PUST professors expect to be impressed with the students, selected from Kim Il Sung University and Kim Chaek University of Technology. “These are the most brilliant students in North Korea,” says Doh. PUST plans to ramp up enrolment to 2,000 undergrads and 600 graduate students by 2012. To expose these young, agile minds to a wide range of ideas, PUST plans to fly in a number of visiting professors during the summer terms. They also intend to seek permission for students from other Pyongyang universities to attend the summer sessions. As trust develops, PUST hopes that some of its students will be able to participate in exchange programs and study abroad.

PUST’s success may hinge on the disposition of North Korea’s leader in waiting. Kim Jong Un was tutored privately by a “brilliant” graduate of Université Paris X who chaired the computer science department at Kim Chaek University of Technology before disappearing from public view in the early 1980s, says Kim Heung Kwang, who studied at Kim Chaek before working as a professor at Hamhung Computer College and Hamhung Communist College. After defecting and settling in Seoul, Kim founded North Korea Intellectuals Solidarity, a group of university-educated defectors that raises awareness of conditions in North Korea.

According to internal North Korean propaganda, Kim Jong Un oversees a cyberwarfare unit that launched a sophisticated denial-of-service attack on South Korean and U.S. government websites in July 2009. South Korea’s National Intelligence Service blamed the North, which has not commented publicly on the attack. Kim Jong Un’s involvement cannot be confirmed, says Kim Heung Kwang. “But Kim Jong Un is a young person with a background in information technology, so he may desire to transform North Korea from a labor-intense economy to a knowledge economy like South Korea is doing.”

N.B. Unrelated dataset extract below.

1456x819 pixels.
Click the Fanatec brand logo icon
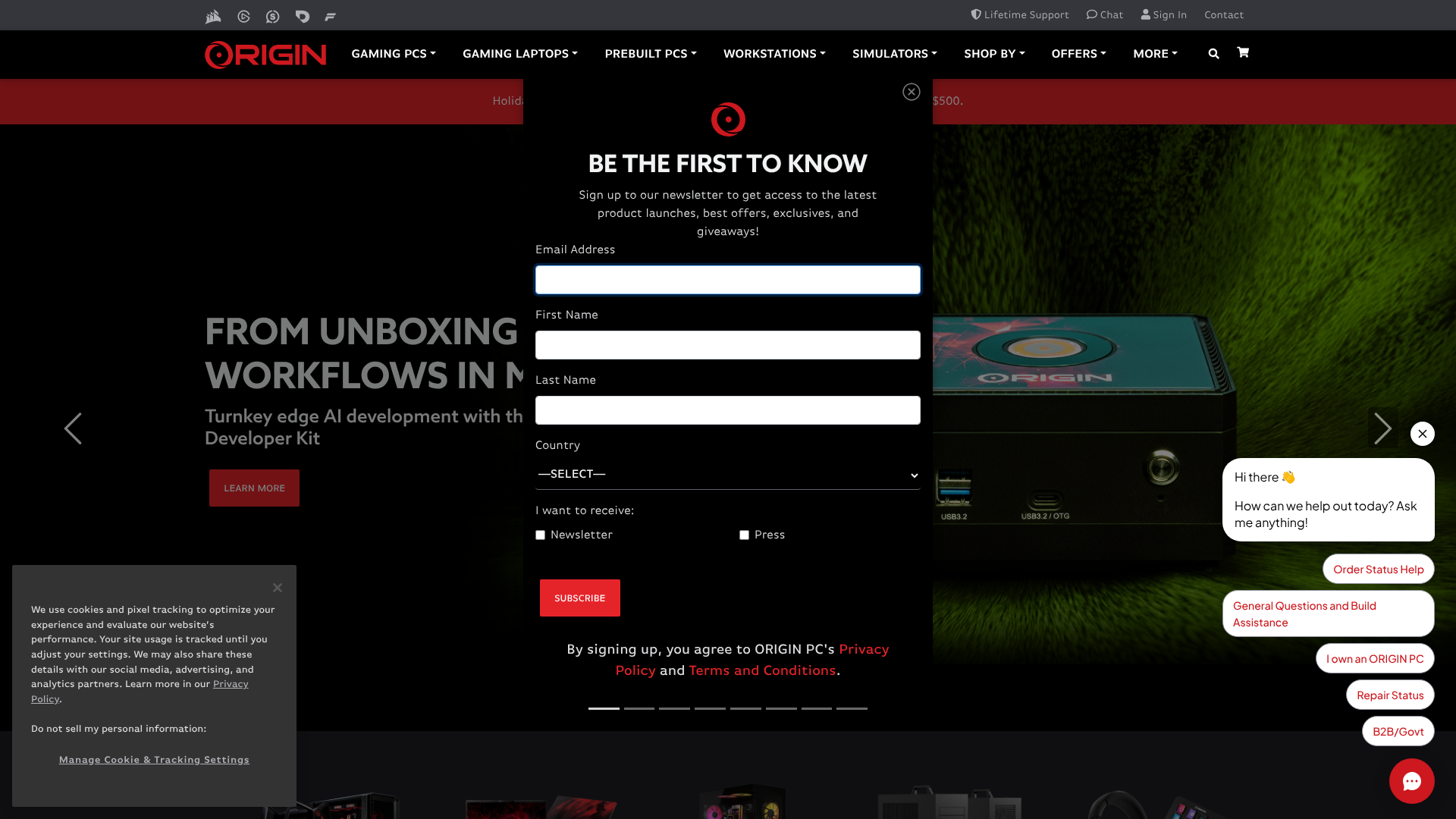coord(330,16)
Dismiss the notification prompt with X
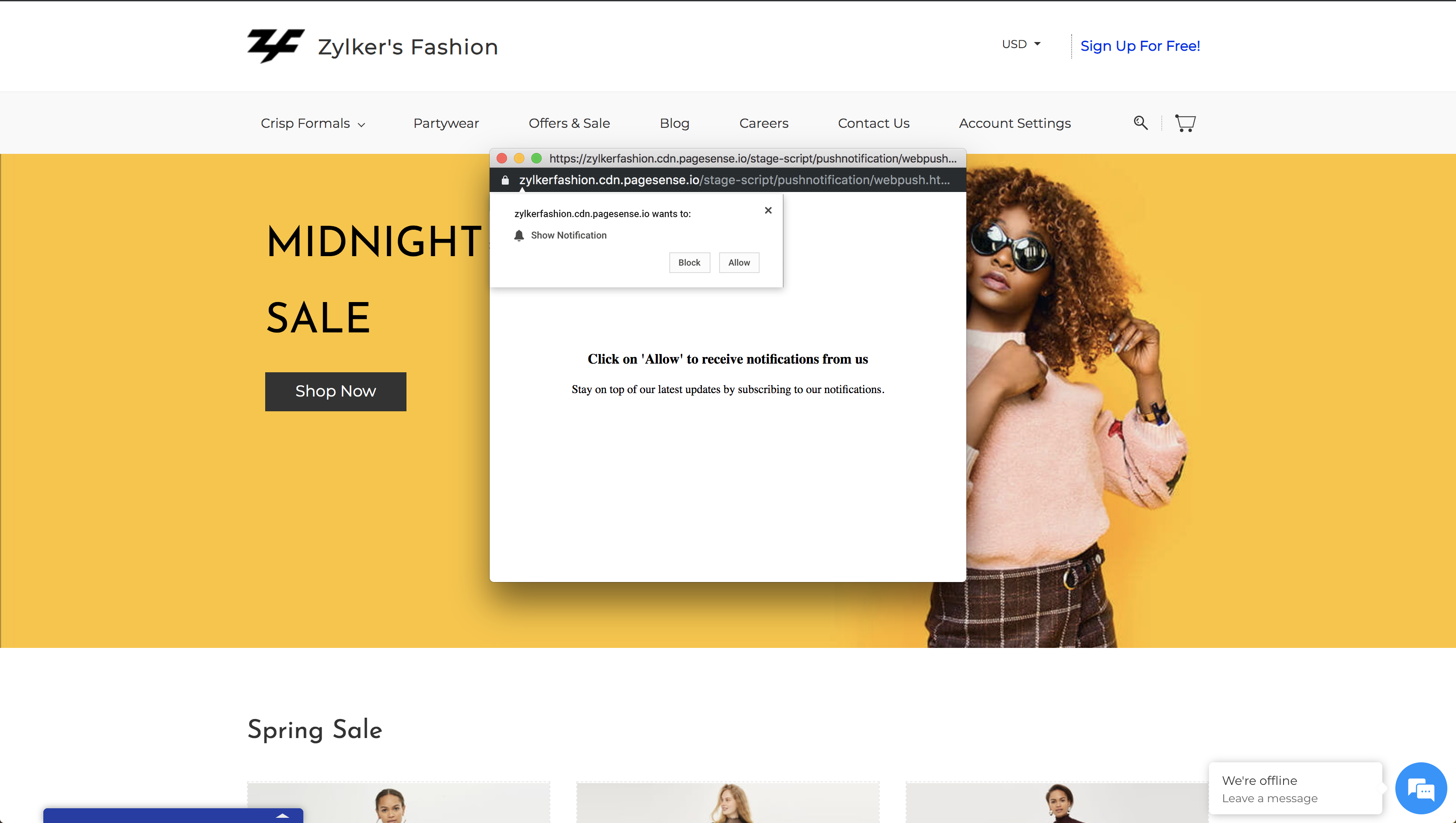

Another big wildcard is North-South relations. After the sinking of the Cheonan, South Korea froze assistance to the North. In the event of a thaw, “the South wants to build a digital complex” in the Demilitarized Zone (DMZ) or in South Korea similar to the Kaesong industrial complex, says Oh. This, he says, “would be the base camp of North Korea’s IT industry development.” North Korea has reacted lukewarm to the idea: It would prefer that such a venture be based in Pyongyang, says Lee. To facilitate denuclearization and help skilled North Korean workers adapt to market economics, the Science and Technology Policy Institute in Seoul has proposed the establishment of an Inter-Korean Science and Technology Cooperation Center modeled after similar centers established in Kiev and Moscow after the Soviet breakup.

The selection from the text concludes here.